**Written task:** Report each line of the items below that contains the string "computer".

** begin Material provided **

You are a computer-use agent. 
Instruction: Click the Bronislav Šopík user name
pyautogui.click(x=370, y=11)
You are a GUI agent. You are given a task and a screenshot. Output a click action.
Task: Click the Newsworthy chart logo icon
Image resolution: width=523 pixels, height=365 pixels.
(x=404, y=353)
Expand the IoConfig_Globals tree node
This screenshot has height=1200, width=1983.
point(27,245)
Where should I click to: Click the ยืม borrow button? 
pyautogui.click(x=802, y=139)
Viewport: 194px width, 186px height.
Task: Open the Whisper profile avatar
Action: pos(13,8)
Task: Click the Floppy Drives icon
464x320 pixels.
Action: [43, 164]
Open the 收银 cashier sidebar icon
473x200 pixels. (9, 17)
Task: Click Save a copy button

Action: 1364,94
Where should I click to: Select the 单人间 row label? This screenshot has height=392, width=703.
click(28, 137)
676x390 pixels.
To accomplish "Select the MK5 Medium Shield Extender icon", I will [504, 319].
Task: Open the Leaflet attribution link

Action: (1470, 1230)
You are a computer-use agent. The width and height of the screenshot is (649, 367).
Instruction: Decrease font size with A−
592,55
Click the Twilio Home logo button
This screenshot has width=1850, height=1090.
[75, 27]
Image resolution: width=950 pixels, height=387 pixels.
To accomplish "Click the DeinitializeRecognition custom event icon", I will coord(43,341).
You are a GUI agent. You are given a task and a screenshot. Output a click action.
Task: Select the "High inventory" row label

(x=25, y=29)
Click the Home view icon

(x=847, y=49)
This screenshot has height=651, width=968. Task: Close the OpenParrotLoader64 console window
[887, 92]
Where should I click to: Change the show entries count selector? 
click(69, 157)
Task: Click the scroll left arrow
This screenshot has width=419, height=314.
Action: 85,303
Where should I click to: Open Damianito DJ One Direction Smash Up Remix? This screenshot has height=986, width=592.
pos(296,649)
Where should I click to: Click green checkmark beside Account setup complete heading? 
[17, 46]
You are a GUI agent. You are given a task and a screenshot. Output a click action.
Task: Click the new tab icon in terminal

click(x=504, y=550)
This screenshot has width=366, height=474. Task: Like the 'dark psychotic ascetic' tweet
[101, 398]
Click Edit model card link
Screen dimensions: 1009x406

** end Material provided **

**Exercise output:**
You are a computer-use agent. 
You are a computer-use agent. The width and height of the screenshot is (649, 367).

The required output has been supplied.